Now Hogarth Press was beginning to take off — artistically, if not yet financially. More titles followed, including poetry by T.S. Eliot, and a sixteen-page story, Kew Gardens, by Virginia. When the latter sold out at 2/-, and a new print run of 500 had to be ordered from a commercial printer, the press was in business as a publisher of note. Today, apart from Penguin, Hogarth Press is the only really collectable imprint on the bibliophile circuit.

John Ruskin also became a self-publisher, using one of his own employees, George Allen — later founder of George Allen & Unwin — to handle the whole business for him. Thus many of Ruskin’s works were published under Allen’s name from his cottage in Orpington, Kent. This approach alienated many booksellers, and even readers, who found his books difficult to obtain. But Ruskin was ever his own man, and in 1887, George Allen announced a profit of £4000.
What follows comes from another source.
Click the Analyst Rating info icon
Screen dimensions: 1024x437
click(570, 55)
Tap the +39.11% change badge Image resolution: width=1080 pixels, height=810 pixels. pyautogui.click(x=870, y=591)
In our own day, self-publishing by recognized authors is still a feature of the book scene. Jill Paton Walsh and Susan Hill are surprising examples. Indeed, Susan Hill publishes a literary journal from her home in the Cotswolds and has published a volume of her own short stories.

The name that most readily springs to mind, however, is that of Alfred Wainwright, a rather stolid borough treasurer, whose love of the fells bore strange fruit in a long and somewhat isolated life. Wainwright was a one-off’s one-off. His many works, some of them simply maps, explored and commented on the wild hill country of the British Isles, especially Lakeland, where he lived. Contrarily, he developed a caligraphic method which, like Blake’s, completely bypassed the need for typesetting and the compositor’s skills. His particular method, however, was made possible by the advent of offset lithography, which created the printing plate largely by photographic techniques

The plates were far too detailed and complex to be amenable to the hand-work required for each of Blake’s printed sheets. Wainwright’s hand-written spreads employed justified text, roman and italic lettering, as well as a range of heading weights which give a quaint but professional feel to his pages. Naturally, Wainwright was a self-publisher, at least in his early career. Later he was published by Michael Joseph.

Hunter Davies, Wainwright’s biographer, self-published his own guide to the Lake District in the early 1980s. True to form, he collected additional funds by writing and broadcasting about the experience, so the raw data he gives does not present the whole picture of the enterprise.

The cost of printing 10,000 copies of the 200 page title was £6000. A major publisher distributed the book and, presumably on the Davies “brand-name” alone, obtained advanced orders of around 9000. From the gross receipts, however, the author–publisher retained some 13%, or £4000, to cover his own efforts. A poor reward. I suspect even so, that Hunter had a lot of fun doing it.